With all of this in mind, I realized that many of the “innovative”-tagged groups we’ve been studying might be described as exhibiting TAZ-like characteristics at some point in their recent history. This means that all of these spiritual innovators have, to greater or lesser extents, decoupled themselves from the authority structures of larger institutions and traditions, with the expressed intention of shaping new modes of practicing, ritualizing or organizing spirituality to meet the needs of particular communities.
And, either periodically or in an ongoing way, the key figures guiding each movement engage in a process of creative reimagining that allows for a varying degree of autonomy from the presuppositions that define their communities at any given moment.
In other words, they become pirates in the white room.
While some of these leaders might embrace this perspective on their work—the Rev. Dr. Neil Thomas of Founders MCC, for example, would likely take it as a compliment to be accused of multiple acts of flagrant spiritual piracy—others would almost certainly take offense. The leadership of a couple of genuinely novel yet nonetheless culturally conservative congregations would surely not welcome any association with the thought of someone as controversial as Hakim Bey.
That tension points to an important refinement in the application of the pirates-in-the-white room metaphor. For some innovative groups, the walls of the room form a tighter container, and the anarchic piratical energy is less intense. Holy Spirit Silver Lake regularly experiments with theology and liturgy, but the group’s commitment to its Episcopalian identity sets clear limits on how far members are willing to go with their experimentation.
On the other hand, the movements that have intrigued me most—and that have already begun to stand out as models of innovation for more traditional, less radically autonomous groups—are organized entirely around the deeply moral impulse to serve others. By pledging allegiance to no particular religious authority or identity, these movements are attracting participants from a stunning array of religious traditions, as well as from the rapidly growing ranks of the “nones.”
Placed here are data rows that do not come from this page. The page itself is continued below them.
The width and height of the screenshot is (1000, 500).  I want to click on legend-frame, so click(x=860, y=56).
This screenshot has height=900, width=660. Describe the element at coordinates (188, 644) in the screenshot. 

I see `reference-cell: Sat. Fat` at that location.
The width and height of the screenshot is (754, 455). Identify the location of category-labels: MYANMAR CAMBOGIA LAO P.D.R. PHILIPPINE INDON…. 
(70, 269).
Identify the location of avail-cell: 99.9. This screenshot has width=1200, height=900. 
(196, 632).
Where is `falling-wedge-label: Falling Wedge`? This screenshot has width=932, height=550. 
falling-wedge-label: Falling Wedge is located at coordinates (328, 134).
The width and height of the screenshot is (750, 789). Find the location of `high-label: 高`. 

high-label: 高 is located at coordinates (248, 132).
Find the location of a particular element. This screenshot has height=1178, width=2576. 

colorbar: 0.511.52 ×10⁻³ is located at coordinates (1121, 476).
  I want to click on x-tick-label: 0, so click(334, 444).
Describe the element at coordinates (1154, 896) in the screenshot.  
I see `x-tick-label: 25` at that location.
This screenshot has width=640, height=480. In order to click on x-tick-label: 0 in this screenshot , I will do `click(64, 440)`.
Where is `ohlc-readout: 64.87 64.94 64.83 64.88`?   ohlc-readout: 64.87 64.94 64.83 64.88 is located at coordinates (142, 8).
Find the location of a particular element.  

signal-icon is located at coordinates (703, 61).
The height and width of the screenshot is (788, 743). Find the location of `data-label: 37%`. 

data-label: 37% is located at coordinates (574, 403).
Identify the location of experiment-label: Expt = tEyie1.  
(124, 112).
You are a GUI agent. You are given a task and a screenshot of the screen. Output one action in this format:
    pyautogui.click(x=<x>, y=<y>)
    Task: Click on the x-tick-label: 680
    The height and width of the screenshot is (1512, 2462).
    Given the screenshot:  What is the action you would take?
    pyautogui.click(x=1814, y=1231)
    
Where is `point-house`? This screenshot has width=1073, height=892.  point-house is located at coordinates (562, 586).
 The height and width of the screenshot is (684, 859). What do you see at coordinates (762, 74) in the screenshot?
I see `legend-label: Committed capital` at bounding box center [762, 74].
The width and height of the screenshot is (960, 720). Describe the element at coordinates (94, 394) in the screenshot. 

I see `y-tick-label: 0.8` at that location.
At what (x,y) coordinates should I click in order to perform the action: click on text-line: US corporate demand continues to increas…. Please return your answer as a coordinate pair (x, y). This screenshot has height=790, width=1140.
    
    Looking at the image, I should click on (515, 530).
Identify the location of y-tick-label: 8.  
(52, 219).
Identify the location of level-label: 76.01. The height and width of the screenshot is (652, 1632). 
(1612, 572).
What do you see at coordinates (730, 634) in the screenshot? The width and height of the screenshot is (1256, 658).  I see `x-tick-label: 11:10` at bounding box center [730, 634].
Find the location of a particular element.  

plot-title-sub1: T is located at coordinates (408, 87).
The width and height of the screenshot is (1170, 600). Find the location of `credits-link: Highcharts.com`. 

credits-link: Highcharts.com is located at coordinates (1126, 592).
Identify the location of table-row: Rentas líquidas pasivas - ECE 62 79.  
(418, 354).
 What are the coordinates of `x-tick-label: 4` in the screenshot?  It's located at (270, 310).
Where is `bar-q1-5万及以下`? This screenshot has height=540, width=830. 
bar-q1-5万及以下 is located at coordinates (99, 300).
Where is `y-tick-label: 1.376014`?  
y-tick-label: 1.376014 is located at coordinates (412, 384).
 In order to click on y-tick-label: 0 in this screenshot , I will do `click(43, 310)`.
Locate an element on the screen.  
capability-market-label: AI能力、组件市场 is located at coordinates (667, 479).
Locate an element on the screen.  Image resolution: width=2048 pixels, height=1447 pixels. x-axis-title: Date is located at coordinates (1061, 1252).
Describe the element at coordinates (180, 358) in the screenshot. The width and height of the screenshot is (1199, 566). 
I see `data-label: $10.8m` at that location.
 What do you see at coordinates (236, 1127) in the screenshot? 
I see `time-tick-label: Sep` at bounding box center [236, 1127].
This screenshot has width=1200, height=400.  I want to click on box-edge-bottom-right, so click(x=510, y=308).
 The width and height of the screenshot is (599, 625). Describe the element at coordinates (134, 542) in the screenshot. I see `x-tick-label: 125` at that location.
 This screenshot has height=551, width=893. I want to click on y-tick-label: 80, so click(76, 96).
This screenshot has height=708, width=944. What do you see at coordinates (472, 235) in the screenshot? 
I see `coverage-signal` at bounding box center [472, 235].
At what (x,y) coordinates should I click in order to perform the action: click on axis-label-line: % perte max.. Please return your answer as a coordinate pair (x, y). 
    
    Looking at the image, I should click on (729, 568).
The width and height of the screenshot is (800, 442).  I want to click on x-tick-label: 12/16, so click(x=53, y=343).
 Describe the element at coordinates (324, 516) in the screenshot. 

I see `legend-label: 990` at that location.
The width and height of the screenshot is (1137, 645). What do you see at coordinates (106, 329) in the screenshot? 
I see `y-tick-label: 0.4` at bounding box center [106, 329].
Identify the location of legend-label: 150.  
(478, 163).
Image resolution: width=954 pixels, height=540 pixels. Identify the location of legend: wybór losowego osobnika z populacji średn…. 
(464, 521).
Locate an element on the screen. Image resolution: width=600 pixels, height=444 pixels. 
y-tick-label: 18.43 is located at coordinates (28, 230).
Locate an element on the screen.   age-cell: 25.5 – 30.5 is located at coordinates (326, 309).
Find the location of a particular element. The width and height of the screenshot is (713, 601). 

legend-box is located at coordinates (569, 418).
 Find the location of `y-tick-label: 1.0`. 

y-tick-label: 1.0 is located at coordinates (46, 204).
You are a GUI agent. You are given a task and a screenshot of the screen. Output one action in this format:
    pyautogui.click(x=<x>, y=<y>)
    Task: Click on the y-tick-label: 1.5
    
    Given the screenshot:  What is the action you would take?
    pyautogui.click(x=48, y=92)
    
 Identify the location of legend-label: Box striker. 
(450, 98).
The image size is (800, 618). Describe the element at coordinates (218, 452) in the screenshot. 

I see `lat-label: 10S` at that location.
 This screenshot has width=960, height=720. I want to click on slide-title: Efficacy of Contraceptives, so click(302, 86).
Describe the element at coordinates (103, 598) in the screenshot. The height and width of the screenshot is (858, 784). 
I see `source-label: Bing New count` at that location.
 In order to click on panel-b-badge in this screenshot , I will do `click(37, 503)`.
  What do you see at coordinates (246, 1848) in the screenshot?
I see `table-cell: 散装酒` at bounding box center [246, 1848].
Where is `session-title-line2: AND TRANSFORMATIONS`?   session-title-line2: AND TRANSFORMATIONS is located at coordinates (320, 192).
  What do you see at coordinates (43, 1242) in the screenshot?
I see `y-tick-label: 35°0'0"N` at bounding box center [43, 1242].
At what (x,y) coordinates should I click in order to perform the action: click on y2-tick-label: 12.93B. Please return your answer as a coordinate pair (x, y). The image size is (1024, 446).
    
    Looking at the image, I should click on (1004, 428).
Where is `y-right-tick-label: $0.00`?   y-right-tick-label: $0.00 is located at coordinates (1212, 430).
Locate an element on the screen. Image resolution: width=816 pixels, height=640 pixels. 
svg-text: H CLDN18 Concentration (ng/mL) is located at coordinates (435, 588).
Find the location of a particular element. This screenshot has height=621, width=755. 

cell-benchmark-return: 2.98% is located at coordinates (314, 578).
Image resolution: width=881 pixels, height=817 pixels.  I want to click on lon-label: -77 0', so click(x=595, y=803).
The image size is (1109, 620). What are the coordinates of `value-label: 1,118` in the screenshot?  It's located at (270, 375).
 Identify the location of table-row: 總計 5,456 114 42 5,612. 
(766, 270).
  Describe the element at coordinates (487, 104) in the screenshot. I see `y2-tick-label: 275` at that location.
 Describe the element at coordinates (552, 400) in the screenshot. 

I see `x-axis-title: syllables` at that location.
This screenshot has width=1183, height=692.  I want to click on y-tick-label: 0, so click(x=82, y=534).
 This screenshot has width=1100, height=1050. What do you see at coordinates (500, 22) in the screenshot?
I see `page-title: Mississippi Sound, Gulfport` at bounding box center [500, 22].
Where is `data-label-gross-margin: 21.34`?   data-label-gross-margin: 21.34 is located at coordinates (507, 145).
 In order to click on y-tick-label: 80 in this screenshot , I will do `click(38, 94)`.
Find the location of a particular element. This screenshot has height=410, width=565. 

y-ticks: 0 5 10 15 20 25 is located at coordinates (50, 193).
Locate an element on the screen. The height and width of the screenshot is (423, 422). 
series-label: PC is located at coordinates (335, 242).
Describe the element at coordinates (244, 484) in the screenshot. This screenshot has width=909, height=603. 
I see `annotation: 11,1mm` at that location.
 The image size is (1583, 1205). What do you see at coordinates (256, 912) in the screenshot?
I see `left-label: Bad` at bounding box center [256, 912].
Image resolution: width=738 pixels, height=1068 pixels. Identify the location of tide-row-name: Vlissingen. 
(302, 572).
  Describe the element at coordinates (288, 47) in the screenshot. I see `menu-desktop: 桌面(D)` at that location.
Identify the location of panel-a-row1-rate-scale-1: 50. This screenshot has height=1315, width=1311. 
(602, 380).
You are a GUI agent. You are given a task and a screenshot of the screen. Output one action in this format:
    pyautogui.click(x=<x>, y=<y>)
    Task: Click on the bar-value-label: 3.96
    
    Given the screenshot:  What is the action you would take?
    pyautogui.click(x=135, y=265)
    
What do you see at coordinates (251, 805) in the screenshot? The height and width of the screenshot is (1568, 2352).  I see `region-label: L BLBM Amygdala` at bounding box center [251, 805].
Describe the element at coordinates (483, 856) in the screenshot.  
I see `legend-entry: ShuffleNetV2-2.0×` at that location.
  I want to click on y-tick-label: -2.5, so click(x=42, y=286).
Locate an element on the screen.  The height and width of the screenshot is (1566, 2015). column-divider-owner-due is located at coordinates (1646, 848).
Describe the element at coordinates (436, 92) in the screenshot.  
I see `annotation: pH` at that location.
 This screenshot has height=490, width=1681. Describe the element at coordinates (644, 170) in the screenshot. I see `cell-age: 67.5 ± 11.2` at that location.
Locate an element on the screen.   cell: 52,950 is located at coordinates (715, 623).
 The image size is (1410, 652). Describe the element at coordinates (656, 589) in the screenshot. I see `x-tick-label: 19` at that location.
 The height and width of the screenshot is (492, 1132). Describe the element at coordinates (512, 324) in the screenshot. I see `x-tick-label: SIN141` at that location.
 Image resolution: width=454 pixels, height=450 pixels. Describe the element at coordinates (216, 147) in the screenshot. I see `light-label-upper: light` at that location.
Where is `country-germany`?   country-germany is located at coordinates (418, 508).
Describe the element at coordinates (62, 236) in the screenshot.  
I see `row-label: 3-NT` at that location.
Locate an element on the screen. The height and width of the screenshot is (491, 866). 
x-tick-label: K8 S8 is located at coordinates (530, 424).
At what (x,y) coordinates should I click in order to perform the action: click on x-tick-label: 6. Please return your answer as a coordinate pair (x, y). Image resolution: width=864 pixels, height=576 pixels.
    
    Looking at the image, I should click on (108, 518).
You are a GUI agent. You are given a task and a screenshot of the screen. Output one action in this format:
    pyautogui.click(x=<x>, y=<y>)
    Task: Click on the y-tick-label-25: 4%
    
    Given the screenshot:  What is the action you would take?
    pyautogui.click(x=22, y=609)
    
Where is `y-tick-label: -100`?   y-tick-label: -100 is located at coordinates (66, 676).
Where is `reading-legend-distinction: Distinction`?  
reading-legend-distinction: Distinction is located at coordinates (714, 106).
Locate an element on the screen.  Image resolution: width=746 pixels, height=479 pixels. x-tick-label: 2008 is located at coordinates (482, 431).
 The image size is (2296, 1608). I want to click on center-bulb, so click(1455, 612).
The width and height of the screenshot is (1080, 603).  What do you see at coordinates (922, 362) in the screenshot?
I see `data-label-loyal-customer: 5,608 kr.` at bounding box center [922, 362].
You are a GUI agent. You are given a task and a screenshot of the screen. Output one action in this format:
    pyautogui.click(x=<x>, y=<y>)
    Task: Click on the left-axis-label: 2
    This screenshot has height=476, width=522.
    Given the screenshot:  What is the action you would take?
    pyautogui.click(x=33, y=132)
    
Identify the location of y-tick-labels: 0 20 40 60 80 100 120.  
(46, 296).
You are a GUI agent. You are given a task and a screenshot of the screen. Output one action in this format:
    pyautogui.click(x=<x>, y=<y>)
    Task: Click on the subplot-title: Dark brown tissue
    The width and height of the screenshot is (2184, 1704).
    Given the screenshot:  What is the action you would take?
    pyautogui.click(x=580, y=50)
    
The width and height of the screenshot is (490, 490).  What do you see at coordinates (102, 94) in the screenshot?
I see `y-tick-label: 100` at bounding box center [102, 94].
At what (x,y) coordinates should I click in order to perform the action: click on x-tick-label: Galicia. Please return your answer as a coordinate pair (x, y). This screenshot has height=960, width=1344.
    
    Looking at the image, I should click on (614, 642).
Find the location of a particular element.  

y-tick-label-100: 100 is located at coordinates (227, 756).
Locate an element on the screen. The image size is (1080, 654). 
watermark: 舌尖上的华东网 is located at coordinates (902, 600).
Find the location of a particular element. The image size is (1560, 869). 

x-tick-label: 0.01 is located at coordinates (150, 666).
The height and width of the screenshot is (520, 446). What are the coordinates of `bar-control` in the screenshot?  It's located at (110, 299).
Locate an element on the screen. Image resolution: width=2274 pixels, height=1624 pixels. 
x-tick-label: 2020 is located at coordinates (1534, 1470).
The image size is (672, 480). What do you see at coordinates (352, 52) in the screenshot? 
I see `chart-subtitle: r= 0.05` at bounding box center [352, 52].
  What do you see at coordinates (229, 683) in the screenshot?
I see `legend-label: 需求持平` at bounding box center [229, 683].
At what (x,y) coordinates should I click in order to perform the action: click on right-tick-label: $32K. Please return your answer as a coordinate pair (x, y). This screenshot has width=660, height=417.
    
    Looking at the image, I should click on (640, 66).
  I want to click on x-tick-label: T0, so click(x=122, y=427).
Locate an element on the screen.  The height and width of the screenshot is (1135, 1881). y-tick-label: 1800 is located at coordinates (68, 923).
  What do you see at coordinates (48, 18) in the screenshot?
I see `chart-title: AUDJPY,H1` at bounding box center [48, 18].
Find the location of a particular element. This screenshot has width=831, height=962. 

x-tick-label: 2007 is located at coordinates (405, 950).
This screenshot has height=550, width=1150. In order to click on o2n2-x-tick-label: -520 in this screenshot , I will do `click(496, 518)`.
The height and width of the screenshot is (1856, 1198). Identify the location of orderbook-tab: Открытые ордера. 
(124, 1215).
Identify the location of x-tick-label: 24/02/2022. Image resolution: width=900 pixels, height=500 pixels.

For these pirates, the walls of the white room are pushed back to encompass the whole world.
That expansive vision with compassion at its heart is, for me, an important marker of religious genius—William James’ term for the experience variously described as transcendence, oneness or the sublime. Now I’m on a quest to find spiritual pirates and the white rooms where they gather. Aaargh!
Nick Street is a senior writer with the USC Center for Religion and Civic Culture.